*Provided information*
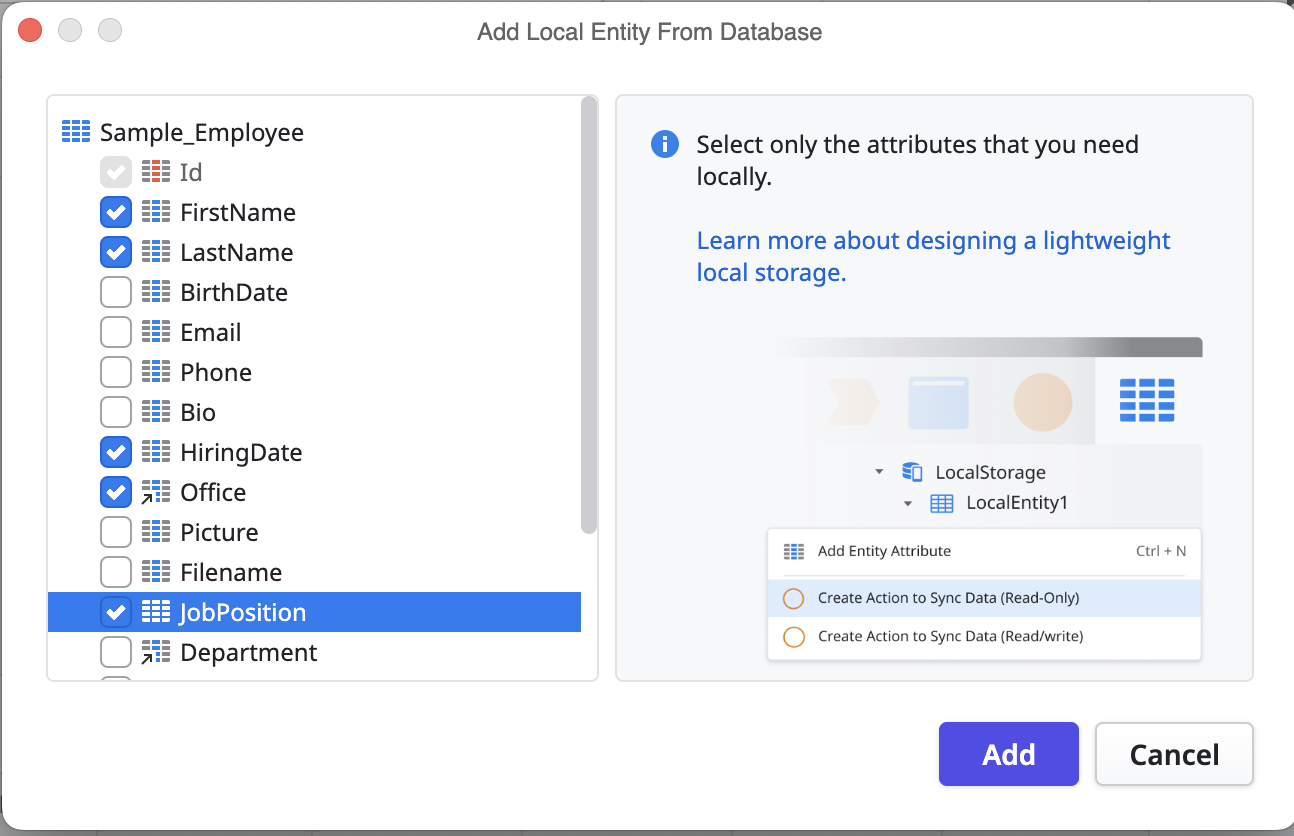Click the Picture attribute icon

(155, 532)
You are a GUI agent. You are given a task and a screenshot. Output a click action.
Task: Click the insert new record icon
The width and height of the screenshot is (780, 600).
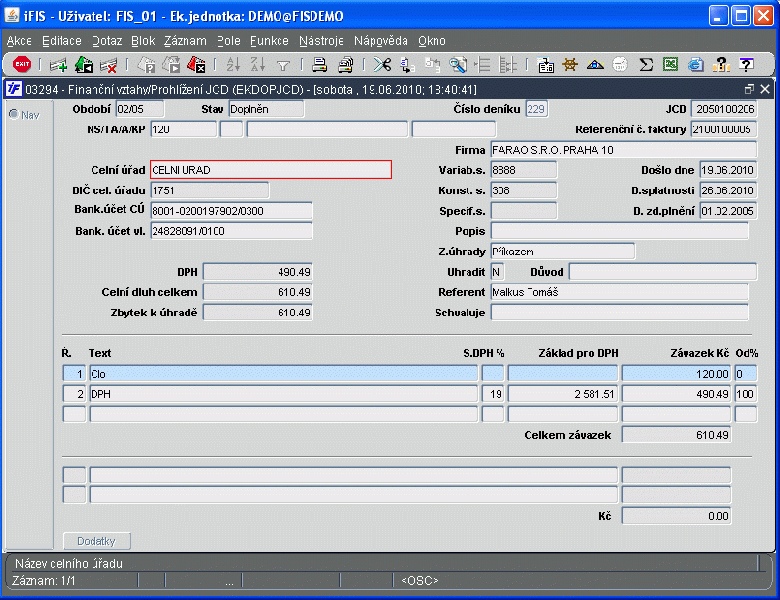(x=58, y=65)
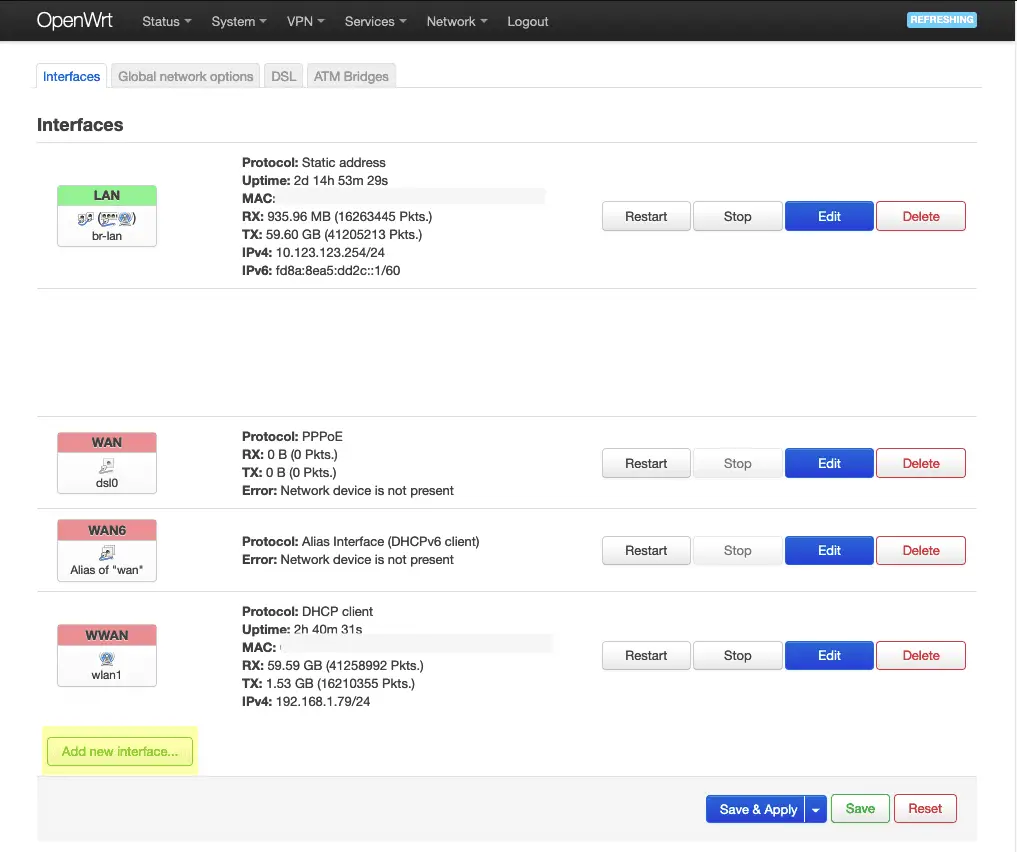The height and width of the screenshot is (852, 1017).
Task: Expand the Status menu
Action: 167,21
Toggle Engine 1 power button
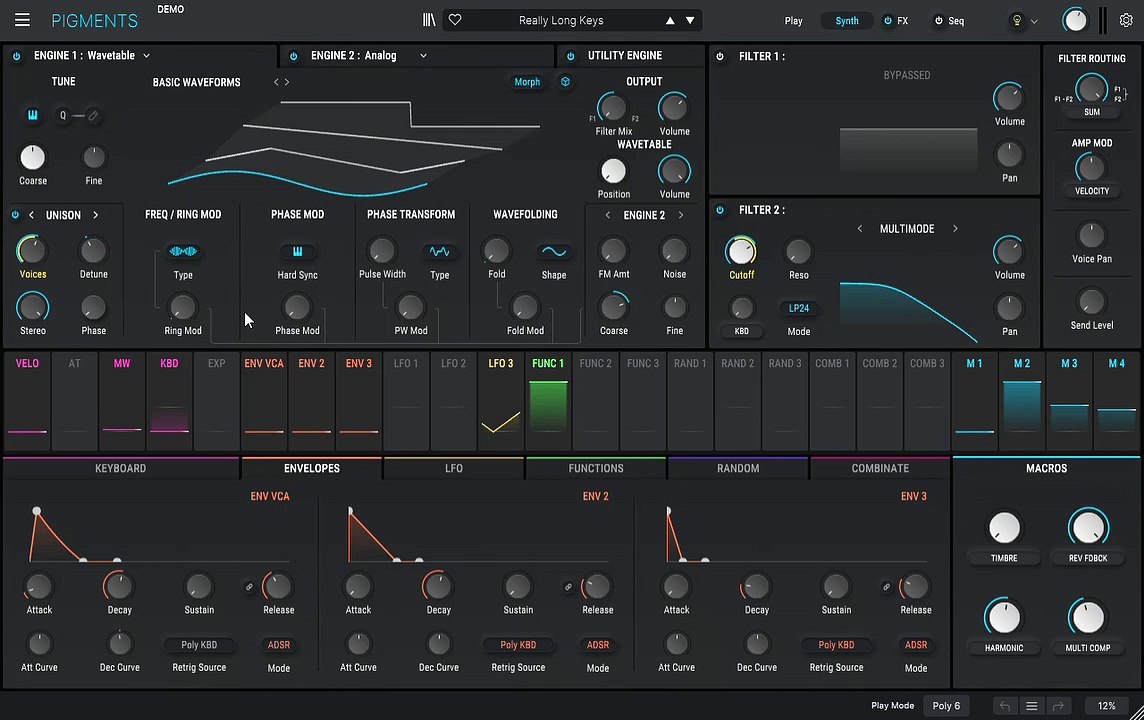 tap(17, 56)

*Assigned task*
Beginning with the line that contains "Task: Click the insert new record icon" in the data above, please copy each line exactly until the last line, both ends included, skipping any pictures.

*Result for this exercise*
Task: Click the insert new record icon
The width and height of the screenshot is (780, 600).
(x=58, y=65)
The height and width of the screenshot is (852, 1017).
Task: Expand the Status menu
Action: 167,21
Toggle Engine 1 power button
 tap(17, 56)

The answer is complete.